- Dataset entries:
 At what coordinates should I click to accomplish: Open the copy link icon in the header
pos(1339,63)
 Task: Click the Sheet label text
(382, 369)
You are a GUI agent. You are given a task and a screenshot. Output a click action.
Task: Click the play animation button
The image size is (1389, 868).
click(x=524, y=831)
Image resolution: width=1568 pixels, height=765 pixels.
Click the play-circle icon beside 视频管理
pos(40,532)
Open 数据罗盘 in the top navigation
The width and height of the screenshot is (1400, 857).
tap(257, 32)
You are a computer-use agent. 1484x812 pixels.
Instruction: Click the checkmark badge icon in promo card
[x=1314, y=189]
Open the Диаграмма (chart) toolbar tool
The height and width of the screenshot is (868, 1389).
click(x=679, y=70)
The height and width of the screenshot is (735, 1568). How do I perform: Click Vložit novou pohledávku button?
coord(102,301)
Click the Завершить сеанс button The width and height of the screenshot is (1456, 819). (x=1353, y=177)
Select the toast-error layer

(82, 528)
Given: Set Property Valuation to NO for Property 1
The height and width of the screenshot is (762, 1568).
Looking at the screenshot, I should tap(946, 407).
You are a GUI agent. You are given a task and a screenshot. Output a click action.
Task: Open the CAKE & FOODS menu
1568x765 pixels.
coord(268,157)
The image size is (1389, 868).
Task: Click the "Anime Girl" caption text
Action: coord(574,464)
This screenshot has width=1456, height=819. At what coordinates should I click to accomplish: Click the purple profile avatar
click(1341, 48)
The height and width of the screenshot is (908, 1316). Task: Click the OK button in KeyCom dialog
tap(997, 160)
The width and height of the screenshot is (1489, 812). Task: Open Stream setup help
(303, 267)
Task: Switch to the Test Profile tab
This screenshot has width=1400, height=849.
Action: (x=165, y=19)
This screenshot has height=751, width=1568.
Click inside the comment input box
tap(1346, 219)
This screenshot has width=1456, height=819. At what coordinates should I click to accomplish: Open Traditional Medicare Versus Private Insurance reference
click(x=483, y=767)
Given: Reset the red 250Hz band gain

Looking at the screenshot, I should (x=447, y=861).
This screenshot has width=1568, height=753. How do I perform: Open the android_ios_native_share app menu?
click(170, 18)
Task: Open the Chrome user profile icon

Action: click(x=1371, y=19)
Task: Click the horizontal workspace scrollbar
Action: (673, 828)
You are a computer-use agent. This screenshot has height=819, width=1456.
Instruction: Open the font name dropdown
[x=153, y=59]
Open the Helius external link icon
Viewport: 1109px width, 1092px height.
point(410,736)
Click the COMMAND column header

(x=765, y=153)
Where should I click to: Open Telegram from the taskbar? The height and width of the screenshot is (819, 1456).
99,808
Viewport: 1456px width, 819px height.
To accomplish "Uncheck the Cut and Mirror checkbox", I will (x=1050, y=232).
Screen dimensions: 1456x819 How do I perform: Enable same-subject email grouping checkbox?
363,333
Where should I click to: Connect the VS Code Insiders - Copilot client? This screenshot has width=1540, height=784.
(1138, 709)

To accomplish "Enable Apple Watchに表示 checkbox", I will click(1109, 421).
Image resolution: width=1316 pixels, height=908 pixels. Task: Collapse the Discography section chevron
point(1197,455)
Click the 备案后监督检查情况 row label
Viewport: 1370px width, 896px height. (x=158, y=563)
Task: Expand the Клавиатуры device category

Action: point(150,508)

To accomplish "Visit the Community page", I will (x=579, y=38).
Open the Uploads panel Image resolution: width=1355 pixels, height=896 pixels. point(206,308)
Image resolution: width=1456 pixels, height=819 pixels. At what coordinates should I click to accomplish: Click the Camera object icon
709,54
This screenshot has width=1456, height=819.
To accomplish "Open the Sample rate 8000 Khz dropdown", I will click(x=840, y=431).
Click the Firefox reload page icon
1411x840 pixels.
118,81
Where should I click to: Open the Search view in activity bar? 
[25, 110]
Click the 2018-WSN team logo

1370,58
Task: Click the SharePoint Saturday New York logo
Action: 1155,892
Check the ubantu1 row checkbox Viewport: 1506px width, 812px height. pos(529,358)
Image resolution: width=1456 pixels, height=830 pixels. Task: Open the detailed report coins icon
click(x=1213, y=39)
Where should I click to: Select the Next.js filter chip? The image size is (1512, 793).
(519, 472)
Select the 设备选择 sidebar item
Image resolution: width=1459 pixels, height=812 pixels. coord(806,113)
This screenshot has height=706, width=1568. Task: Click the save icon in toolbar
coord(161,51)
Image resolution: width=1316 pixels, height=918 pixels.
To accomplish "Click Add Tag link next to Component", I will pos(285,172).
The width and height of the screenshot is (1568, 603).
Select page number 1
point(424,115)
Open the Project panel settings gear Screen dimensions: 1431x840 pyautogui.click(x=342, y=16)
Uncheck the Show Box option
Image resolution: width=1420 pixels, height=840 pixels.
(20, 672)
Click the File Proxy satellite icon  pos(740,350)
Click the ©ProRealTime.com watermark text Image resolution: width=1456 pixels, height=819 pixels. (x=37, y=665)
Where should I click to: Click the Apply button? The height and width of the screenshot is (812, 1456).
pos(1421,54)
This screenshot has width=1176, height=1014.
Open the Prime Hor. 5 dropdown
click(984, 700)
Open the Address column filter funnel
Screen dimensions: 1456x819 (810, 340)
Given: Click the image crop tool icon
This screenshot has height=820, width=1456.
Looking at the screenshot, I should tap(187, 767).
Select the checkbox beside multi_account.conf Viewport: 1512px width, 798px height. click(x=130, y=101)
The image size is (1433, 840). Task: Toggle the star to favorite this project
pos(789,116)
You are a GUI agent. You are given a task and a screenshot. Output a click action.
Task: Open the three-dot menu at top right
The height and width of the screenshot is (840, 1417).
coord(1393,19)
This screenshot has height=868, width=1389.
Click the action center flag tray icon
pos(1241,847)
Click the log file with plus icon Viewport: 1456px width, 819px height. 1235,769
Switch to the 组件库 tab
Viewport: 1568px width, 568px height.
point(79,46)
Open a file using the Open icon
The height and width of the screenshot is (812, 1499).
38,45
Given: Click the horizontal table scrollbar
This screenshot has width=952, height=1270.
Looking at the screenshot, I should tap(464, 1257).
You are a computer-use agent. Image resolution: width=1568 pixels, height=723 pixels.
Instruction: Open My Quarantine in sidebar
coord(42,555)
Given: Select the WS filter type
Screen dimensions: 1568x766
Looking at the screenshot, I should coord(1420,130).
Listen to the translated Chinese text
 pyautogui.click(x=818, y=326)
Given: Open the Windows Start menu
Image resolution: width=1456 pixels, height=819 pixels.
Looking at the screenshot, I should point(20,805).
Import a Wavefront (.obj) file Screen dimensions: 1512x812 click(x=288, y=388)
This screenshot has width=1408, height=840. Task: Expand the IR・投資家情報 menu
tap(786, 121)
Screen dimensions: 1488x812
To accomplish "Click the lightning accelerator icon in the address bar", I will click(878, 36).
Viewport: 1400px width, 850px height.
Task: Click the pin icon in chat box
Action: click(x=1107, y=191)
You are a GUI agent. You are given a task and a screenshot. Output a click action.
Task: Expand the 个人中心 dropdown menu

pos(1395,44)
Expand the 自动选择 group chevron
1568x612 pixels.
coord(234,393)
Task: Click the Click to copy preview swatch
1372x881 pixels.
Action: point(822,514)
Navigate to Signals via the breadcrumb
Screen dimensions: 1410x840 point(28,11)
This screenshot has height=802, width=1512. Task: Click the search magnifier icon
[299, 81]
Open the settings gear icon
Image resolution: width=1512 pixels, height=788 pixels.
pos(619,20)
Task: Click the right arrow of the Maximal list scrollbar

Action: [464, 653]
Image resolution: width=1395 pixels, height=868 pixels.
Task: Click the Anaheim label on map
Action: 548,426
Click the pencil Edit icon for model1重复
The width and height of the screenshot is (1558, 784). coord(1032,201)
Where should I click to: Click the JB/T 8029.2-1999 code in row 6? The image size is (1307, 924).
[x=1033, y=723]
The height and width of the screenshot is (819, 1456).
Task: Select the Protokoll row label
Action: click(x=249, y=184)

- Work to be completed: Return verbatim each line from the one that mentions "Task: Click the right" to the end of the entries, inclusive.

- Solution to this problem:
Task: Click the right arrow of the Maximal list scrollbar

Action: [464, 653]
Image resolution: width=1395 pixels, height=868 pixels.
Task: Click the Anaheim label on map
Action: 548,426
Click the pencil Edit icon for model1重复
The width and height of the screenshot is (1558, 784). coord(1032,201)
Where should I click to: Click the JB/T 8029.2-1999 code in row 6? The image size is (1307, 924).
[x=1033, y=723]
The height and width of the screenshot is (819, 1456).
Task: Select the Protokoll row label
Action: click(x=249, y=184)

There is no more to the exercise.